Create a new Analytics Pipeline
When opting to create a new data analytics pipeline, you need to provide essential details such as a title and a brief description, providing an overview of the data analytics pipeline job. Subsequently, you need to designate the execution framework for your analytics pipeline, choosing between options like the Apache Spark engine or the Python environment for the data processing tasks within the pipeline. Furthermore, you will specify the location where the analytics pipeline job will run, opting for either Centralised Data Space Execution or Federated Data Space Execution (where you are prompted to provide the selected Private Server/Edge Environment of your organization of your choice).

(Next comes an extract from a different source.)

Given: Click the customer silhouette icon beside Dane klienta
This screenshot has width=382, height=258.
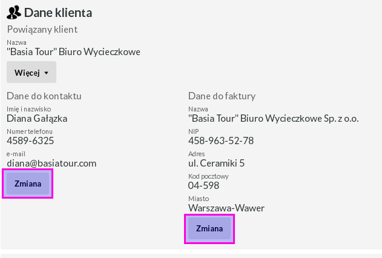Looking at the screenshot, I should (14, 13).
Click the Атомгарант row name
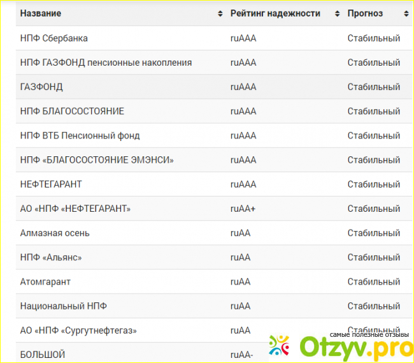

Upon clicking the Create button, the Analytics Workbench page loads, facilitating further configuration of the analytics pipeline as outlined in the Configure an Analytics Pipeline section.
Hints
- Running the analytics pipeline on the Cloud Execution is the only available option if you select the Apache Spark framework for running the analytics pipeline. In contrast, you are able to run the analytics pipeline on all the available execution locations (i.e., Cloud Execution, Server/Edge On-Premise Execution) using a Python environment.
- it is not possible to change the execution framework or the location where the analytics pipeline will run upon the pipeline creation.
- The federated execution can run analytics only over data that are stored locally at the moment (since no transfer of data from the centralized data space to a federated data space is allowed at the moment).